• Item-finding records
((
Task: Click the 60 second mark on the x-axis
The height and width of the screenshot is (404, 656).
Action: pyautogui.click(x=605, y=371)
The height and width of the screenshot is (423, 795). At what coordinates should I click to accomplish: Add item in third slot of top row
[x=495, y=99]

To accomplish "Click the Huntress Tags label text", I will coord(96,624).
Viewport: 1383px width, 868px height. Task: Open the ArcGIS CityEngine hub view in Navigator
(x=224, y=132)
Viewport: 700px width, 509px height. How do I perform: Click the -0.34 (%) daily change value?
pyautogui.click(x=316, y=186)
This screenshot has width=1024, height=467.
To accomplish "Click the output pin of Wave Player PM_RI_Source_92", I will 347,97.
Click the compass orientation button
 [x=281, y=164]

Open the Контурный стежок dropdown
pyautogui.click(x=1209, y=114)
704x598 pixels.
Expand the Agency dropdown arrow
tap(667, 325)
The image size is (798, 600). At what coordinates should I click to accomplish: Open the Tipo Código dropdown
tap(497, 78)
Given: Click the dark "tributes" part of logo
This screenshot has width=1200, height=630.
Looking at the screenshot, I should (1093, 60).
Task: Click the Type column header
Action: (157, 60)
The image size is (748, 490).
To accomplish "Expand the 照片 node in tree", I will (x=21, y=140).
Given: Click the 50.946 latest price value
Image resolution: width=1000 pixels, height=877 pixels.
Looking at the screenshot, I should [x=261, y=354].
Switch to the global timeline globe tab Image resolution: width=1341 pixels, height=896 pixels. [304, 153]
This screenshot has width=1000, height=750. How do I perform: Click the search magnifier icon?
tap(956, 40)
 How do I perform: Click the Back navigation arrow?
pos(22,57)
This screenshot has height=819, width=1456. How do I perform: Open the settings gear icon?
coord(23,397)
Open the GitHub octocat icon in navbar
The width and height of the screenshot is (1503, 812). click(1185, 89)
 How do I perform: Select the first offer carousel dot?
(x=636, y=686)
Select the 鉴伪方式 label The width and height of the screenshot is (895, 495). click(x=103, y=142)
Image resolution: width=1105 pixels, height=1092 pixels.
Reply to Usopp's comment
))
• What the task asks
Write out the records again without any change, starting with the line that contains "Viewport: 1383px width, 868px" and going on through the end of the records.

• Response
Viewport: 1383px width, 868px height. Task: Open the ArcGIS CityEngine hub view in Navigator
(x=224, y=132)
Viewport: 700px width, 509px height. How do I perform: Click the -0.34 (%) daily change value?
pyautogui.click(x=316, y=186)
This screenshot has width=1024, height=467.
To accomplish "Click the output pin of Wave Player PM_RI_Source_92", I will 347,97.
Click the compass orientation button
 [x=281, y=164]

Open the Контурный стежок dropdown
pyautogui.click(x=1209, y=114)
704x598 pixels.
Expand the Agency dropdown arrow
tap(667, 325)
The image size is (798, 600). At what coordinates should I click to accomplish: Open the Tipo Código dropdown
tap(497, 78)
Given: Click the dark "tributes" part of logo
This screenshot has width=1200, height=630.
Looking at the screenshot, I should (1093, 60).
Task: Click the Type column header
Action: (157, 60)
The image size is (748, 490).
To accomplish "Expand the 照片 node in tree", I will (x=21, y=140).
Given: Click the 50.946 latest price value
Image resolution: width=1000 pixels, height=877 pixels.
Looking at the screenshot, I should [x=261, y=354].
Switch to the global timeline globe tab Image resolution: width=1341 pixels, height=896 pixels. [304, 153]
This screenshot has width=1000, height=750. How do I perform: Click the search magnifier icon?
tap(956, 40)
 How do I perform: Click the Back navigation arrow?
pos(22,57)
This screenshot has height=819, width=1456. How do I perform: Open the settings gear icon?
coord(23,397)
Open the GitHub octocat icon in navbar
The width and height of the screenshot is (1503, 812). click(1185, 89)
 How do I perform: Select the first offer carousel dot?
(x=636, y=686)
Select the 鉴伪方式 label The width and height of the screenshot is (895, 495). click(x=103, y=142)
Image resolution: width=1105 pixels, height=1092 pixels.
Reply to Usopp's comment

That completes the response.